* START Text passage *

You cannot copy data directly from a second database to a memory optimized table. So we need to copy the data to a regular table first.

SELECT * INTO temp
FROM AdventureWorks2012.Production.TransactionHistoryArchive

Now we can copy the data to the memory optimized table

INSERT INTO TransactionHistoryArchive
SELECT * FROM temp

Let us look at our first execution plans using T-SQL against our memory optimized table (which by the way is defined as T-SQL using the query interop capabilities).

SELECT * FROM TransactionHistoryArchive
WHERE TransactionID = 8209

Since we defined a hash index on the TransactionId column we get the following plan

image

Now a query using a different column

SELECT * FROM TransactionHistoryArchive
WHERE ProductID = 780

image

The execution plans shows the familiar Index Scan and Index Seek operations but obviously the algorithms for this execution are not the same, this time the table and indexes are in memory and use totally different structures. You can identify differences on these operators by looking at NonClusteredHash after the name of the operator and Storage shown as MemoryOptimized in the properties of the operator as shown next.

* END Text passage *
* START Data excerpt *

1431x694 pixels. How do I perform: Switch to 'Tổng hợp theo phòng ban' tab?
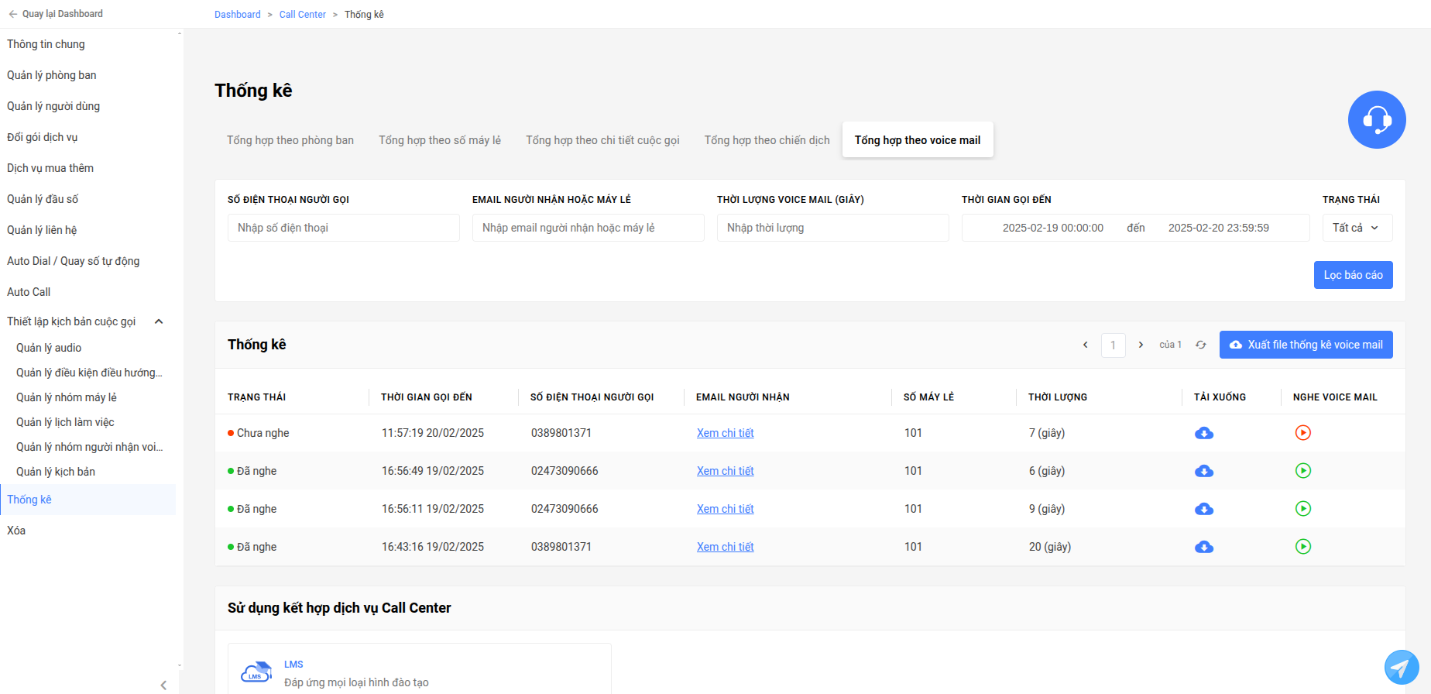point(290,140)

* END Data excerpt *

**Task set**:
a: Translate this sentence from the passage on memory-optimized tables into Spanish: "You cannot copy data directly from a second database to a memory optimized table."
b: Continue the passage on memory-optimized tables from where it stops.
The material plays no part in this.

**Responses per task**:
a: No se pueden copiar datos directamente desde una segunda base de datos a una tabla optimizada para memoria.

b:
image

Let us now create a stored procedure and yes, all the new clauses (like NATIVE_COMPILATION or SCHEMABINDING) are required, leaving any of these out will produce an error

CREATE PROCEDURE test
WITH NATIVE_COMPILATION, SCHEMABINDING, EXECUTE AS OWNER
AS
BEGIN ATOMIC WITH (TRANSACTION ISOLATION LEVEL = SNAPSHOT, LANGUAGE = 'us_english')
SELECT TransactionID, ProductID, ReferenceOrderID FROM dbo.TransactionHistoryArchive
WHERE ProductID = 780
END

Then you can run the procedure by using

EXEC test

Something that you may notice is that executing the native stored procedure does not show any execution plan. At this moment I don’t know if the plan will be visible on a later CTP or the RTM but assuming it won’t, this may be a problem as we would not have an execution plan to troubleshoot. You may say that we can still see the plan using the T-SQL code but keep in mind that data and statistics may have changed since the procedure was created and so it does not mean that the plan you currently get was the same that was compiled to native code. Anyway, we would just have to wait for the next CTPs and see how is this going to work.

UPDATE: I got an update from Jos de Bruijn from Microsoft saying “You are correct that the plan for the native procedure may not be the same as in interpreted T-SQL. Not only can there be differences in statistics, but there are also certain operators we do not support in native procedures (e.g. hash join, hash aggregate). Starting with CTP2, we will be supporting SHOWPLAN_XML (also called the “estimated execution plan” in Management Studio), so you will be able to see the plan that was used to compile the procedure.”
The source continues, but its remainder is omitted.